**What the exercise asks:** Check each line of the records below for the word "logo" and copy those where it appears.

**Items from a data source:**
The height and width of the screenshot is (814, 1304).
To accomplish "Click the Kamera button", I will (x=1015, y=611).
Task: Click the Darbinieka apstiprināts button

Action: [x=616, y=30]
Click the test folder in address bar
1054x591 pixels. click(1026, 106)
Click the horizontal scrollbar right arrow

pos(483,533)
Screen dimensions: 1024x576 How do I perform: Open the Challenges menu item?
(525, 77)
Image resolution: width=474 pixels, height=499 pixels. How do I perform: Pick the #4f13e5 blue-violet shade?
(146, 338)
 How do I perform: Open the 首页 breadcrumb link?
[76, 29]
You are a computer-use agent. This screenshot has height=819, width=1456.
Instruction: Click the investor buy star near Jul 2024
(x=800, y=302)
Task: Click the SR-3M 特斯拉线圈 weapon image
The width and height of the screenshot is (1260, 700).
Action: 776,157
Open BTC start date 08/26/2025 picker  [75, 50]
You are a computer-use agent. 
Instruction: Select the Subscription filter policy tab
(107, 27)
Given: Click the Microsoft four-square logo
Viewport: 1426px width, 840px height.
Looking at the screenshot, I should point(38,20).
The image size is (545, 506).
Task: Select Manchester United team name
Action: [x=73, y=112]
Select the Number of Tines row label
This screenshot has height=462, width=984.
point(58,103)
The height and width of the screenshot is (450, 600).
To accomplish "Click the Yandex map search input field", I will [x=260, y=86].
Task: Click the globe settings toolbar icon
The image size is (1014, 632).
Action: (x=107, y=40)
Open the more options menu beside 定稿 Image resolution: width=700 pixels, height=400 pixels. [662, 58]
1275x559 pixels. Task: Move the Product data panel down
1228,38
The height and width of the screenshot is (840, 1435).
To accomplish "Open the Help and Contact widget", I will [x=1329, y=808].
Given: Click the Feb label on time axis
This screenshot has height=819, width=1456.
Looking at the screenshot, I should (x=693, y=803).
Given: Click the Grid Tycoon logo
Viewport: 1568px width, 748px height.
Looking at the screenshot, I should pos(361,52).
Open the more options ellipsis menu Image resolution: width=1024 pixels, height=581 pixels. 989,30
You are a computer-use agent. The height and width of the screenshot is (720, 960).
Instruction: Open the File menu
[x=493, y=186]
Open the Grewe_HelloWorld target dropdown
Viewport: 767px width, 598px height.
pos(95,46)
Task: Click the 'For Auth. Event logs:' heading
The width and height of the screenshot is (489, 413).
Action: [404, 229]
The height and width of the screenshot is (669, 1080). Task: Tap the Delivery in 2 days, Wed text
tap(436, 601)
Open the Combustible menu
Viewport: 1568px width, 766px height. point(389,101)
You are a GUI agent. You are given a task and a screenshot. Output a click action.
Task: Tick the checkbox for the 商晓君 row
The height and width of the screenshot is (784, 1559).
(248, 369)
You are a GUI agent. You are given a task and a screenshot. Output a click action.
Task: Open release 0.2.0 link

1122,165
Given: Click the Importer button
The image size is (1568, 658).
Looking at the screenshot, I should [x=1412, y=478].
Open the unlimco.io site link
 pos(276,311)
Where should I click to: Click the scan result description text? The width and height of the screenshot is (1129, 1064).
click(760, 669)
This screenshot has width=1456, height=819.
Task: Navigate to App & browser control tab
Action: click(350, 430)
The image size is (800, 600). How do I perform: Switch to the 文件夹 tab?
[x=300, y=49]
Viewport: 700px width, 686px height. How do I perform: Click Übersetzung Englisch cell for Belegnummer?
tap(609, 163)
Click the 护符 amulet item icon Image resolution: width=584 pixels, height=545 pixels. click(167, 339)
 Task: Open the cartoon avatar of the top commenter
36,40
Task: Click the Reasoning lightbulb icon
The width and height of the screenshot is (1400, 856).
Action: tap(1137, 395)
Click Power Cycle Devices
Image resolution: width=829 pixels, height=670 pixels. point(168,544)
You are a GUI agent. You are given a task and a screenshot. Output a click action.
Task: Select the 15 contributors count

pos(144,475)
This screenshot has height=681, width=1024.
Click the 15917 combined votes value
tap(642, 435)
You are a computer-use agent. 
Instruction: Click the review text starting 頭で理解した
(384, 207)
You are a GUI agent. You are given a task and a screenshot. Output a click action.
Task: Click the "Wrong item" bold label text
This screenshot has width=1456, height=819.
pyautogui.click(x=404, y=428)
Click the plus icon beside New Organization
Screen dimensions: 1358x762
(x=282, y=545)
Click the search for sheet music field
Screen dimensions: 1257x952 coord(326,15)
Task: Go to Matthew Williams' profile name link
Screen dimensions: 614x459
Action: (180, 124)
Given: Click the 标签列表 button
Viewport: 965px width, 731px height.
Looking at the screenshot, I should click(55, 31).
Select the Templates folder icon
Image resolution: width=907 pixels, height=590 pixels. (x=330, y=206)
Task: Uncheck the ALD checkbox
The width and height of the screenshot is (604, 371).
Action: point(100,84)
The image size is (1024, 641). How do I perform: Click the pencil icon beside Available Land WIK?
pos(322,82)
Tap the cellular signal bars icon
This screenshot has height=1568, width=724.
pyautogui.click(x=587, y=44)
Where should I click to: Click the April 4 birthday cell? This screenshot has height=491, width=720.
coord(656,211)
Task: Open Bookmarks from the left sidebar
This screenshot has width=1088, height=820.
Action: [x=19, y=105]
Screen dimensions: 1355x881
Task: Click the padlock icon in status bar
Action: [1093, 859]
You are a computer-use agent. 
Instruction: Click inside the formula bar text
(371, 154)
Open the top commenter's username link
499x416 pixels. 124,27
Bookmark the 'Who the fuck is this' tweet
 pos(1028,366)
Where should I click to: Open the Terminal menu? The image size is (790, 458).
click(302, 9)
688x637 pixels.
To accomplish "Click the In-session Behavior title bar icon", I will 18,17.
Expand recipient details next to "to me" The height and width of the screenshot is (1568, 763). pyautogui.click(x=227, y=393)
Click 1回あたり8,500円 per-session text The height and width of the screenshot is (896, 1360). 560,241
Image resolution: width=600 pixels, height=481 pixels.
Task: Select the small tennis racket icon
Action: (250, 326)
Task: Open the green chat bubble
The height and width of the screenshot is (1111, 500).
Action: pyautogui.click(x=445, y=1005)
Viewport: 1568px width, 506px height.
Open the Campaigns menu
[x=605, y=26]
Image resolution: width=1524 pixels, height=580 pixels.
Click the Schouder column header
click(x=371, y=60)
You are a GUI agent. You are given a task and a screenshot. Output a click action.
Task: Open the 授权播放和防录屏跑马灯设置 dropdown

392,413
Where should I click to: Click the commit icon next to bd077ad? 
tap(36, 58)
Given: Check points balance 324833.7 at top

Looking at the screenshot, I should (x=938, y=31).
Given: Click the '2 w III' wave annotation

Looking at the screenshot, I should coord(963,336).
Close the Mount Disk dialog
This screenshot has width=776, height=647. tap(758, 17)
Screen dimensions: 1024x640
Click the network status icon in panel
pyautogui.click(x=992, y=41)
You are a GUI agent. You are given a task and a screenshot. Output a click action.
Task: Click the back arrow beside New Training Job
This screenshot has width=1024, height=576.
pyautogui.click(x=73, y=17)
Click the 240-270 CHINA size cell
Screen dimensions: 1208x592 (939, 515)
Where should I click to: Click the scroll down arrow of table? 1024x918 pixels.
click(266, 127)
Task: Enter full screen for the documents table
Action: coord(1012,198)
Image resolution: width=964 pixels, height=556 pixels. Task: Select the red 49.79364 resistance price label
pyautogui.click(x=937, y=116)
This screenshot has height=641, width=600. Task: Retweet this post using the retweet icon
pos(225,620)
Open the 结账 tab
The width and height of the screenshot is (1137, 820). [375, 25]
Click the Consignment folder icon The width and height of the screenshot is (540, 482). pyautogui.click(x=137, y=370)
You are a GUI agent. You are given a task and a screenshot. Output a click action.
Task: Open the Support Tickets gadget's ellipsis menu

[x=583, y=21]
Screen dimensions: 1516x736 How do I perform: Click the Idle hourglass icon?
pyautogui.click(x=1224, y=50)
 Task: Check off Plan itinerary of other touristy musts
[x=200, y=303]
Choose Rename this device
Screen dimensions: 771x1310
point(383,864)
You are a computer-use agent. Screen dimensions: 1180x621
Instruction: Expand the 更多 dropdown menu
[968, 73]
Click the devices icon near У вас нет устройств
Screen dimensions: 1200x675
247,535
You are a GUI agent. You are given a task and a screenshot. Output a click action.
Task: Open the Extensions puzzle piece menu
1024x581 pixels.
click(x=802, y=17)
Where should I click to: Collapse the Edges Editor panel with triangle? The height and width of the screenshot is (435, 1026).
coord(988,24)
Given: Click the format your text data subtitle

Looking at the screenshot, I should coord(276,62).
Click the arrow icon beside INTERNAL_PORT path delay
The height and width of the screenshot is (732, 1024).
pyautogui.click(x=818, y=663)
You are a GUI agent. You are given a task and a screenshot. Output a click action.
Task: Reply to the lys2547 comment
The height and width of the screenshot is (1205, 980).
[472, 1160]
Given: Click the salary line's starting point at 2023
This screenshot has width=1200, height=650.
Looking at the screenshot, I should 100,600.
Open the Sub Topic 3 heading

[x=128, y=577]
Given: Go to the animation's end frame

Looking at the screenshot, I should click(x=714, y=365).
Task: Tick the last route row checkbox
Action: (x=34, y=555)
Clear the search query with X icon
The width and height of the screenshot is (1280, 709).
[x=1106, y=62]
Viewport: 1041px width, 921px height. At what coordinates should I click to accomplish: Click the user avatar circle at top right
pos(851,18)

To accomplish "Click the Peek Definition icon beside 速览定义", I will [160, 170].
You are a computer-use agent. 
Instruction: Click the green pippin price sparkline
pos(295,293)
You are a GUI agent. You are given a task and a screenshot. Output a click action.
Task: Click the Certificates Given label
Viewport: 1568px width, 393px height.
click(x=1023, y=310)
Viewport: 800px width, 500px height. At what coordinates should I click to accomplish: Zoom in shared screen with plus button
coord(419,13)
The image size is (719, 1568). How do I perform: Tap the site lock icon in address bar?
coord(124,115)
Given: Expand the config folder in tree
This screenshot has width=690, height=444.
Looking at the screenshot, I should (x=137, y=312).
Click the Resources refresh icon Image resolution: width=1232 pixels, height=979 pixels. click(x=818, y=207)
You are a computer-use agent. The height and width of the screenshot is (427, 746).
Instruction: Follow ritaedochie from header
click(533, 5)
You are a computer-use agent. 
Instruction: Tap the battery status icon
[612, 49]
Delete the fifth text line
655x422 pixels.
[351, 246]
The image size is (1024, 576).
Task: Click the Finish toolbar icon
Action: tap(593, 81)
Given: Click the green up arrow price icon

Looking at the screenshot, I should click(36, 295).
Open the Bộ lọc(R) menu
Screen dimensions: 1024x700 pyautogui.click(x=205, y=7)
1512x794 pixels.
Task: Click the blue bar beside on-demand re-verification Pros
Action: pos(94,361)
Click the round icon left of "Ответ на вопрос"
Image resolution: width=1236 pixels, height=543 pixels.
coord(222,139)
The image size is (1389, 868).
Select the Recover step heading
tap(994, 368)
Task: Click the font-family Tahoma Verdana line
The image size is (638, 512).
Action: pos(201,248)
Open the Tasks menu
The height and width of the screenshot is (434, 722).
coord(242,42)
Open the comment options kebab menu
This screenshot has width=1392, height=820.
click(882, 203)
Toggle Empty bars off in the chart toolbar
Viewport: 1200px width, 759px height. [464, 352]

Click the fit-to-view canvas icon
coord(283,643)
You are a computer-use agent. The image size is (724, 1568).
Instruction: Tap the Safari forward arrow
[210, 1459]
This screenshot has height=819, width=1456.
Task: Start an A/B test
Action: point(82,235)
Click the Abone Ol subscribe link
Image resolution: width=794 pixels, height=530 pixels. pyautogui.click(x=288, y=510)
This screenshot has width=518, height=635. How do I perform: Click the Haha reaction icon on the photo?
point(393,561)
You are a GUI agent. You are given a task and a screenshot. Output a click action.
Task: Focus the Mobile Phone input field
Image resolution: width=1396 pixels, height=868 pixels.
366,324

**Response to this task:**
Given: Click the Microsoft four-square logo
Given: Click the Grid Tycoon logo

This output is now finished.